First, it's hand-drawn animation vs computer-drawn, AI-assisted CGI.
Second, the former was intended to be shown on standard definition televisions, while the latter was intended for HD flatscreens. The lines need to be thicker on the former and the colors different on the latter, for the end result to 'look' right.
Funnily enough the silver and bronze age comic books suffer from similar ails. When they're not being completely recolored they get "restorations" with absolutely garish colors. They probably match the original tables but there's a slight problem. New editions are printed on a white paper, often glossy, and the originals were printed on cheap yellowish pulp which chugs the inks like Russkij udarnik chugs vodka on his day off. It's all about mastering the medium, nowadays they think that if it's done digitally it'll look good on anything, no need to think about it too much. We could even circle back to vidya by discussing how pixelart looks now and how it's "supposed to look" with CRT monitors or shaders, but there already is a topic for that, I believe.
People also tend to use an animation style these days that I believe started with Flash, where they're not drawing a new frame of animation, but rather repositioning the limbs of a character much like construction paper, a marionette or a 3D model. While cost-cutting measures were a thing before this (see every TV cartoon of the '60s and '70s) this particular style feels cheaper than those. You can often tell what uses this animation style because limbs tend not to look properly connected. If someone is drawing each new frame of animation, it tends to look better than the cheaper version.
Which doesn't apply to The Simpsons, I think they still have hand-drawn animation, they just have a lot less of it. Can't find it now, but I remember some video comparing shopping scenes between the early years of the show and a more recent one and the more recent one had a lot less going on.
What the actual FUCK.
Even the ugly Special Edition had a better artstlye than this.
The decline, illustrated in 3 pictures:
Hate the art style and my enthusiasm for the game has plummeted. With adventure games the visuals are an integral part of the game play. I imagine Gilbert can't take the criticism because he waited too long to "showcase" the art. They had already made so much of it for the game that financially they can't go back and fix it. He now has to be overly defensive because the team's choices can't be changed now.
Actually it's worst than that.
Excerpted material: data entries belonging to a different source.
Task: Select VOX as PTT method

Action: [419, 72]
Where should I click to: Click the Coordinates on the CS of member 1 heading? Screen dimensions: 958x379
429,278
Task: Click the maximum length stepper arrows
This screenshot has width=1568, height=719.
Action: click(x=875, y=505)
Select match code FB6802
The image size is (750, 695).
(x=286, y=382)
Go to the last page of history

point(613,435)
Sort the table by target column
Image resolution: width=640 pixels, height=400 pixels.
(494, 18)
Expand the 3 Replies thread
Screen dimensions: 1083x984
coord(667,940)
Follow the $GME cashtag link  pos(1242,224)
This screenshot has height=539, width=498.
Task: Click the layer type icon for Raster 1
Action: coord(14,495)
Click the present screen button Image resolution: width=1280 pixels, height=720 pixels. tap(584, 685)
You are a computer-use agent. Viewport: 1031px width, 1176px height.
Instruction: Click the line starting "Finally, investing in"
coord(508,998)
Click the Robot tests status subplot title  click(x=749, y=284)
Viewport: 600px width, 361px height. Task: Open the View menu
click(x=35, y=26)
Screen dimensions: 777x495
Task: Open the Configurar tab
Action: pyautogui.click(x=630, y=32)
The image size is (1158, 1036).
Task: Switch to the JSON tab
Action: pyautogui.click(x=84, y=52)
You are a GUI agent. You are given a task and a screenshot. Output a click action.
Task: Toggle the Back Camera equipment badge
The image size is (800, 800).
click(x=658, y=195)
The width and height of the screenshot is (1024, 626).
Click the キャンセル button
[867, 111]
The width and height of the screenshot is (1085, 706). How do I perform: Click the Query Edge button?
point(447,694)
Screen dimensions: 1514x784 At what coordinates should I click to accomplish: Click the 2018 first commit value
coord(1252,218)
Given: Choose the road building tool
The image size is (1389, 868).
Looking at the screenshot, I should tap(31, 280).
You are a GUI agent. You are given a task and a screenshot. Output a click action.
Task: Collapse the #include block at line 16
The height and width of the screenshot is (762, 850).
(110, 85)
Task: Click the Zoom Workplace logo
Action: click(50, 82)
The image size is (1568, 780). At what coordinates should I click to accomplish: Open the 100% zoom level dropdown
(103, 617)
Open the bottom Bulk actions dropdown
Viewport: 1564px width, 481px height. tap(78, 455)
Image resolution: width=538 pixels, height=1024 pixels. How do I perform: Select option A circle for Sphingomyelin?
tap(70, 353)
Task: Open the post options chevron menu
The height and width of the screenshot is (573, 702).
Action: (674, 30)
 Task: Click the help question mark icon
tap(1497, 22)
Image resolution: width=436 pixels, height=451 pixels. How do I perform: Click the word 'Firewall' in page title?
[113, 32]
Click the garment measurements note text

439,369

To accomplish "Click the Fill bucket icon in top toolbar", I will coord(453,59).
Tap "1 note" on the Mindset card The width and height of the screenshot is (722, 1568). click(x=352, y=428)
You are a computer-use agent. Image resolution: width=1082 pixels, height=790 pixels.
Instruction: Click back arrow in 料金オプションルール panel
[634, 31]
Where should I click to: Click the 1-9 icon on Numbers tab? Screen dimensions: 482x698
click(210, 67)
He enjoy provoking people (he actually posted this on his blog, both when he was talking about his current game and when he was talking about the weird ending of Thimbleweed Park).Hate the art style and my enthusiasm for the game has plummeted. With adventure games the visuals are an integral part of the game play. I imagine Gilbert can't take the criticism because he waited too long to "showcase" the art. They had already made so much of it for the game that financially they can't go back and fix it. He now has to be overly defensive because the team's choices can't be changed now.
I think it's more along the lines that he - personally - likes the art style and is pissed off that (most) other people don't. He expected everyone to fawn over this abomination.
So, in typical butthurt developer fashion, he has to try and rationalize along those weak-ass lines of "Well, we worked really hard on it. Like, super hard! So don't go bringing everybody down, you retro-fascists!"
The fault cannot be with them (cause they're awesome!), so it must lie in with the players (not fans, since true fans automatically love all things MI).